* WHAT TO WORK ON
Reproduce the rows from the one containing "Given: Send a thumbs-up like" through the last row, inclusive, replacing "back arrow chevron" with "close button" and leaving everything else unchanged.

* GIVEN RECORDS
-- START --

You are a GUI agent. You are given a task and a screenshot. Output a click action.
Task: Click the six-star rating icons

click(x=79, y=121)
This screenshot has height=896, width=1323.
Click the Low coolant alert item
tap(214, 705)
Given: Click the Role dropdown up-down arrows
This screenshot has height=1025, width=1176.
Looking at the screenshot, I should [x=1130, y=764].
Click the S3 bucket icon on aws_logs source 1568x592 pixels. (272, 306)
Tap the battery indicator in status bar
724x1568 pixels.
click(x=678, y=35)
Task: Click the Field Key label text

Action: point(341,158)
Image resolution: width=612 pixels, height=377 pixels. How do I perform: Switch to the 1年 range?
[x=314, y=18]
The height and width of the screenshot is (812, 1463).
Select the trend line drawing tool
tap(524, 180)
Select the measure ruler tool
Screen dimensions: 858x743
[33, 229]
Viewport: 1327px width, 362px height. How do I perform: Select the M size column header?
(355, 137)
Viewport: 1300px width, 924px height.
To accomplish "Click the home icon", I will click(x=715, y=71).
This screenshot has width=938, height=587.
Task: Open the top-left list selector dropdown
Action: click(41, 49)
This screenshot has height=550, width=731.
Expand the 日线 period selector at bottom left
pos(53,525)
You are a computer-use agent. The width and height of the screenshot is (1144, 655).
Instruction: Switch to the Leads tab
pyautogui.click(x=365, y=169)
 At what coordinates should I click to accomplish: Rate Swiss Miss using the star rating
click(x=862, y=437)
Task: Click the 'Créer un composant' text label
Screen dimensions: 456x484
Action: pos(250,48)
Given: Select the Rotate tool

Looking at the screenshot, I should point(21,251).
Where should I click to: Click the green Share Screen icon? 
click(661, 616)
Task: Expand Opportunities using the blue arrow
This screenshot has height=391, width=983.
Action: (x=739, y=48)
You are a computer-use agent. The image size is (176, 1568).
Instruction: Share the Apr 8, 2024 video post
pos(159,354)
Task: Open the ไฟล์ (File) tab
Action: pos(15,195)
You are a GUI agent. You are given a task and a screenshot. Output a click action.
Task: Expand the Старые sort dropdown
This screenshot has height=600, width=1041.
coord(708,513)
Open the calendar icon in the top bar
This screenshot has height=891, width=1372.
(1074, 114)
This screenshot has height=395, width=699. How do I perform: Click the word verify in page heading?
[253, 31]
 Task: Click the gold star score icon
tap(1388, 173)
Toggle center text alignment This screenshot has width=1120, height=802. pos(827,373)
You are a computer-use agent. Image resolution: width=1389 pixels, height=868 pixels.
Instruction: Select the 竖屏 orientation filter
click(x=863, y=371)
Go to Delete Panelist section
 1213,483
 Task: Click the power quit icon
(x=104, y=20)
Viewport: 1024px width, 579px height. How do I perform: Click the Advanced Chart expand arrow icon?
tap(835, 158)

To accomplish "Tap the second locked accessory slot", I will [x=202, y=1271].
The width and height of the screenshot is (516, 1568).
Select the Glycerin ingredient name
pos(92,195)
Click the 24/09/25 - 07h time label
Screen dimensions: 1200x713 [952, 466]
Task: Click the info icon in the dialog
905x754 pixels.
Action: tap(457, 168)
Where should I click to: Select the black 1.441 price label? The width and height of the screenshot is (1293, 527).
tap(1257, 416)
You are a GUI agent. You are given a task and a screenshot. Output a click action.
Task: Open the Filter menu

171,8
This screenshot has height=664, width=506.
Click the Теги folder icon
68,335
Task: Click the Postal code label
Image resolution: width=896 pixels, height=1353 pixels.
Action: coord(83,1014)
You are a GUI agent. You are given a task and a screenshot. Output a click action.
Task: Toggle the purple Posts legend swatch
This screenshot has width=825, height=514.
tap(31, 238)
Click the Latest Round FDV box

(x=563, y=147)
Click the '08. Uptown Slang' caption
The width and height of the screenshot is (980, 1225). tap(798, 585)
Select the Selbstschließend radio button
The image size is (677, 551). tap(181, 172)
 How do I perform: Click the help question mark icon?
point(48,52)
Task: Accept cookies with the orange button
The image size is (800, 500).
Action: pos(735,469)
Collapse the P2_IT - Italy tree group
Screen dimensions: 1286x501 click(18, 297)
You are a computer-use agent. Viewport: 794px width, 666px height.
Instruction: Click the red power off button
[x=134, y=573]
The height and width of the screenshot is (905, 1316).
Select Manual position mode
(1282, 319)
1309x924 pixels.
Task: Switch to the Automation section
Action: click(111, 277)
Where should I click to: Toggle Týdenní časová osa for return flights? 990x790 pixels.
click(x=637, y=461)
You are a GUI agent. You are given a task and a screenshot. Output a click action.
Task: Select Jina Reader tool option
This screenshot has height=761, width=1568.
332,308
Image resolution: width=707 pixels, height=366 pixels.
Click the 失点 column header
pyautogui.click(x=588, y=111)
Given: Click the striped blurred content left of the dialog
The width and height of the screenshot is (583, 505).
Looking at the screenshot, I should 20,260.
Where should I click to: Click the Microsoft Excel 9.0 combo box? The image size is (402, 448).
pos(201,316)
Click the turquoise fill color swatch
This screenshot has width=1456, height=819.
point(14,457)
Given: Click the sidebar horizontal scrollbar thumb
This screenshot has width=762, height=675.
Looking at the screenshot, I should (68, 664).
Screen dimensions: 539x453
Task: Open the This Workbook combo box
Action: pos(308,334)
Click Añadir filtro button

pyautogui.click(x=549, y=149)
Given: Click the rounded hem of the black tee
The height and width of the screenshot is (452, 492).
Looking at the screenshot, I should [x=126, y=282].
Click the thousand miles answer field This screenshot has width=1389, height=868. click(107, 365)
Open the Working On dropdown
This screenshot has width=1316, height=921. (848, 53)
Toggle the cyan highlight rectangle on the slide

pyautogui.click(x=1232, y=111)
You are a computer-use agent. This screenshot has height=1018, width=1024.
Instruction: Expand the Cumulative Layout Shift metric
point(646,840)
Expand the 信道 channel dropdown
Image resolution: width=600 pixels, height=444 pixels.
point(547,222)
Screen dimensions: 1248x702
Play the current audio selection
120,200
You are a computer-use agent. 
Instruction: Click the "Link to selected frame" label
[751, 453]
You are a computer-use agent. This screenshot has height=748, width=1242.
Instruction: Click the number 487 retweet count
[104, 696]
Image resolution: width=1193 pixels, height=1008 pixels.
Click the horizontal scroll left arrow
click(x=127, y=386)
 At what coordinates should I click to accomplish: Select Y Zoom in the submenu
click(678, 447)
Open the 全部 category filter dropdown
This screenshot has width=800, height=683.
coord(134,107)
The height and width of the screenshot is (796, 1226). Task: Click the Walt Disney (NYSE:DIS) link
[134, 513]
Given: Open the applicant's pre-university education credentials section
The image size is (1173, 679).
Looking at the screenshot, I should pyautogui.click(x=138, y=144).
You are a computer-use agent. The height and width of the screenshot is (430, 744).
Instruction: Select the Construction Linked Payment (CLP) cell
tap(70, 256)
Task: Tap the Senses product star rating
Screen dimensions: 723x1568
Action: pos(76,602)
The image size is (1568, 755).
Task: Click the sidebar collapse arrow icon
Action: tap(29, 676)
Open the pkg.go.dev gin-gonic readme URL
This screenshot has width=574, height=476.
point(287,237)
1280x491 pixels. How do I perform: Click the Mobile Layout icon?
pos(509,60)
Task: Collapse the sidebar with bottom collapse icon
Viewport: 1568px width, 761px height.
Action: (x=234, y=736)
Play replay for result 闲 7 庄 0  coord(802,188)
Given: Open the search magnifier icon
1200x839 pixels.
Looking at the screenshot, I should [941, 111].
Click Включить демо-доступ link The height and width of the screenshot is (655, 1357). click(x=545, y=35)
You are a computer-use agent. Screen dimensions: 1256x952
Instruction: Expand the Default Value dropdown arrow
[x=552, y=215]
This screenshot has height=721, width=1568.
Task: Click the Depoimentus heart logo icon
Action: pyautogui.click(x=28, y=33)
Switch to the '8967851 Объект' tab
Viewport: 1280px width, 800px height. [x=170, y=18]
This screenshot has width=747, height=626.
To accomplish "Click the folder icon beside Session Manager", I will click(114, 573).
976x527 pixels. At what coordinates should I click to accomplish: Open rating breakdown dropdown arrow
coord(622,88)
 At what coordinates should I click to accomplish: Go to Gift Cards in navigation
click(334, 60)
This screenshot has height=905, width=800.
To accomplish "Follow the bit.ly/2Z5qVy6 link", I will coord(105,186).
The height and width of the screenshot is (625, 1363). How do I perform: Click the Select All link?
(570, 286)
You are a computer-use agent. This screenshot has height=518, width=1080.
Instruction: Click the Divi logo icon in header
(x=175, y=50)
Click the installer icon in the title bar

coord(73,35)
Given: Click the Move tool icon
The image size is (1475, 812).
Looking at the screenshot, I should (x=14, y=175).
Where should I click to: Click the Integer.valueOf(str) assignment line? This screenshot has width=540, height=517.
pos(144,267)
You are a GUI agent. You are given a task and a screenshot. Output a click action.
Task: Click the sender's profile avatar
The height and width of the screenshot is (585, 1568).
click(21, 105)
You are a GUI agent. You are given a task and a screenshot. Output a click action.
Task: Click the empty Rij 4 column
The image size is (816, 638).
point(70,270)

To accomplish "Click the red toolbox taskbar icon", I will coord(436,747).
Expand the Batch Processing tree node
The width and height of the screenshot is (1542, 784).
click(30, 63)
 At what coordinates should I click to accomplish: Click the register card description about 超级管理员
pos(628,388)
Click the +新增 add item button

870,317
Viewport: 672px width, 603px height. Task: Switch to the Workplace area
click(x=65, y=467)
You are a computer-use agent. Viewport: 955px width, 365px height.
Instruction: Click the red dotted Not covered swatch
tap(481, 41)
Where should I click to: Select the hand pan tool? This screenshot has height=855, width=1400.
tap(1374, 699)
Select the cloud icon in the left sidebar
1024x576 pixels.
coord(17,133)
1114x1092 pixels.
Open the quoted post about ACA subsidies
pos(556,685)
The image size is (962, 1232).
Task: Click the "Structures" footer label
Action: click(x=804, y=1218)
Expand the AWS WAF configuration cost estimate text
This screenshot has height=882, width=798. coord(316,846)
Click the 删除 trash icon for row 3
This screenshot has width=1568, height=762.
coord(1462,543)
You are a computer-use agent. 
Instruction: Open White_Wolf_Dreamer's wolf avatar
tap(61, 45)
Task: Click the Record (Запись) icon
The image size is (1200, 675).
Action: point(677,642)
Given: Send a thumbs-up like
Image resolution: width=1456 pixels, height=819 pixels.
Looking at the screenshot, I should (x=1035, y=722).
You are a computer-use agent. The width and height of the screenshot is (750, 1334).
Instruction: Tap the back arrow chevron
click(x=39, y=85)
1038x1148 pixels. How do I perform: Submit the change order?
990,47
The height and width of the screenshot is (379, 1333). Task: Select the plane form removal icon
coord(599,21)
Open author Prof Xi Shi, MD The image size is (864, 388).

-- END --

* THE RESULT
Given: Send a thumbs-up like
Image resolution: width=1456 pixels, height=819 pixels.
Looking at the screenshot, I should (x=1035, y=722).
You are a computer-use agent. The width and height of the screenshot is (750, 1334).
Instruction: Tap the close button
click(x=39, y=85)
1038x1148 pixels. How do I perform: Submit the change order?
990,47
The height and width of the screenshot is (379, 1333). Task: Select the plane form removal icon
coord(599,21)
Open author Prof Xi Shi, MD The image size is (864, 388).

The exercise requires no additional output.